Annuity Purchase

The Alternative to an Annuity

You may opt instead of an annuity to take an Unsecured Pension whereby you can take up to 25% of your fund as a Pension Commencement Lump Sum (tax free cash) and leave the balance invested. You may then take an income, if you wish each year, of between zero and 120% of what a level, standard annuity would pay to someone of your age.

After age 75, you may continue doing a more restricted form of income draw down, called taking an 'Alternatively Secured Pension' or ASP. The level of income that can be taken from the pension fund is based on a table produced by the Government Actuaries Department (GAD). Since, 6 April 2007, when the limits were tightened, you must take between 55% and 90% of the relevant GAD figure.

Leaving your pension funds invested means you are potentially at risk from adverse moves in the market value of what your savings are invested in.

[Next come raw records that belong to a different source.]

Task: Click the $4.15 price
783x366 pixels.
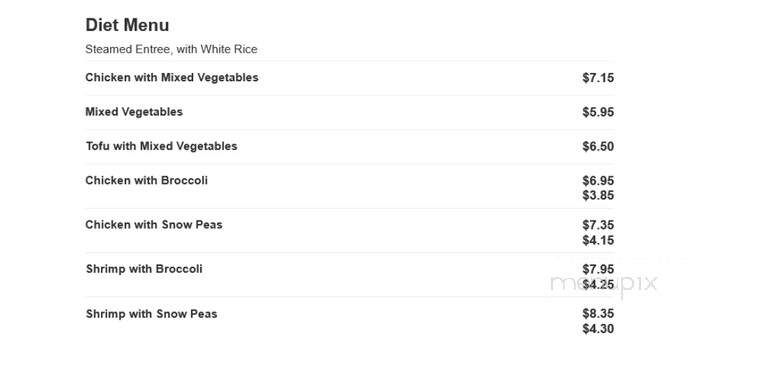Action: pos(598,240)
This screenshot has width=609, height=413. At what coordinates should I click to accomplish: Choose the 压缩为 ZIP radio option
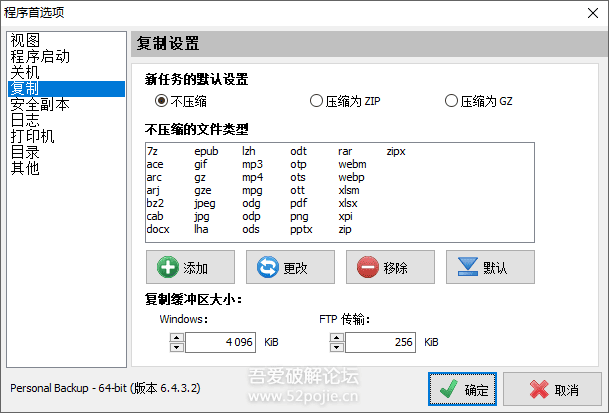316,101
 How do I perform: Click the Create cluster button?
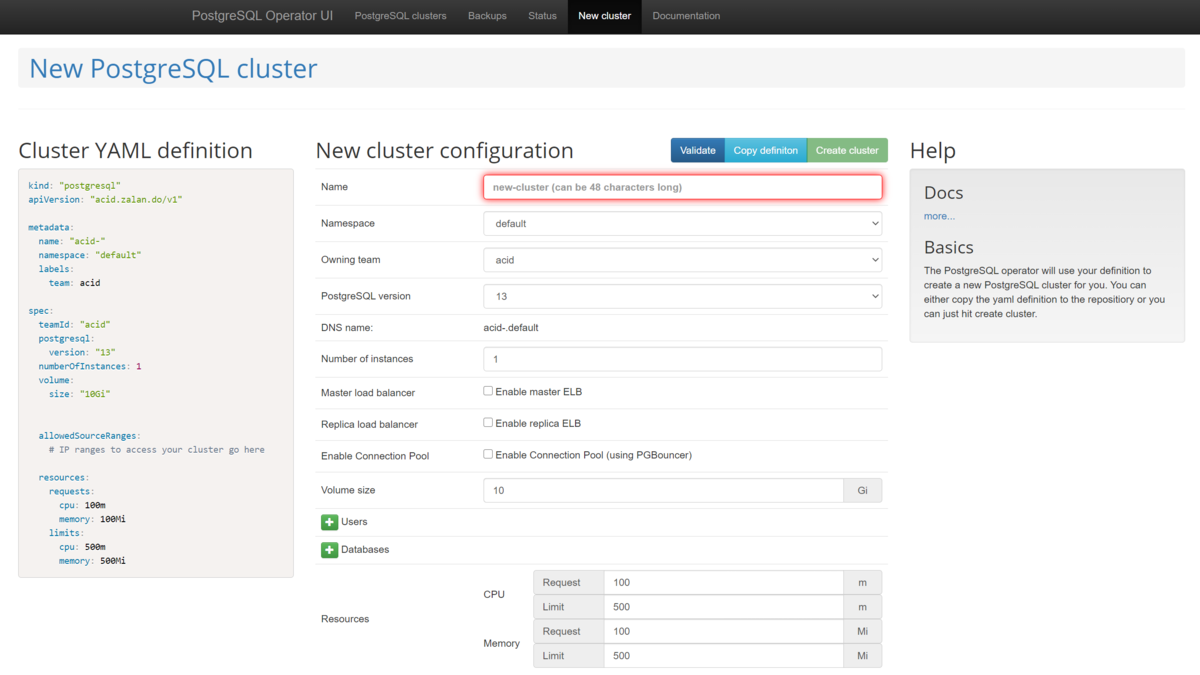[847, 150]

This can be a highly risky strategy. Independent financial advice is imperative.

You may choose between a single life pension and a joint life pension. A single life pension will be paid to you for your lifetime, but stops on your death. A joint life pension will provide you with a pension for your lifetime and on your death, provide a second pension to your dependants for their lifetime.

The dependant's pension may be at the same level as your pension or may reduce to a set fraction of the pension being paid to you at the time you die. You may also be able to arrange for a dependant's pension to stop on his or her remarriage.

The downside many people see to annuity purchase is the worry of dying the day after they buy the annuity - in which case you get nothing and the life assurance company pockets the cash. This may seem a bit of a gamble. It is. However, you can improve your odds through a payment guarantee.